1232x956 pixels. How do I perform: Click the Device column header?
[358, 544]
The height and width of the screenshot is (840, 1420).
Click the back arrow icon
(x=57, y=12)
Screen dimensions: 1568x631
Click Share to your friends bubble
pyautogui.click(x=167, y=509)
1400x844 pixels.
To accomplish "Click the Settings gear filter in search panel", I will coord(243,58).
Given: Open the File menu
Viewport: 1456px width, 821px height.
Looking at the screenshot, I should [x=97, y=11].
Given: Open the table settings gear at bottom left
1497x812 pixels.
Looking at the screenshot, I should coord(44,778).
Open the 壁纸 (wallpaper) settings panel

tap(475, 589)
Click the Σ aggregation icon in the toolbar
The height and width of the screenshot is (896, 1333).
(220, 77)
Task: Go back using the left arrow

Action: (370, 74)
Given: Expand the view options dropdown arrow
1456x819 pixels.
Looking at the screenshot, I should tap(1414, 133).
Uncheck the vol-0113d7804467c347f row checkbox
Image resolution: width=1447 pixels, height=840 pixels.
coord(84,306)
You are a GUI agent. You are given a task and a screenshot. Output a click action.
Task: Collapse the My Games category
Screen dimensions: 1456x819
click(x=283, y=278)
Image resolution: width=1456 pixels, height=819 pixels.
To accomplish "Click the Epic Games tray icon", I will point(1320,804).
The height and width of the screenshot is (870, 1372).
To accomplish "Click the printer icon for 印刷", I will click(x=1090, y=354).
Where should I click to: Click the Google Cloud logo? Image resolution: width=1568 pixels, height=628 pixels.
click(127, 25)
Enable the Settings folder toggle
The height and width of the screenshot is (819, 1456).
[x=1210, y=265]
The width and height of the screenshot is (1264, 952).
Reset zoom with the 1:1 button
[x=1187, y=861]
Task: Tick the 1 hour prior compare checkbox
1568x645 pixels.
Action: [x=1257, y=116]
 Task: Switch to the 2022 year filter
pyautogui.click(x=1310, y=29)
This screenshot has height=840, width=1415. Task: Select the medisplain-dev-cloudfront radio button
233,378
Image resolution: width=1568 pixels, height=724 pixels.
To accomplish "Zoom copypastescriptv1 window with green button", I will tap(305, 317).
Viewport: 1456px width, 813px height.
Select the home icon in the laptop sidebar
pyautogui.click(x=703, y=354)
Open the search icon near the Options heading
※
» **TASK TO CARRY OUT**: Taking the lines above, repeat exactly those from the line that contains "Screen dimensions: 1568x631" through the line that contains "Given: Open the table", and both of those lines as well. Include nothing else.

» **TASK SOLUTION**:
Screen dimensions: 1568x631
Click Share to your friends bubble
pyautogui.click(x=167, y=509)
1400x844 pixels.
To accomplish "Click the Settings gear filter in search panel", I will coord(243,58).
Given: Open the File menu
Viewport: 1456px width, 821px height.
Looking at the screenshot, I should [x=97, y=11].
Given: Open the table settings gear at bottom left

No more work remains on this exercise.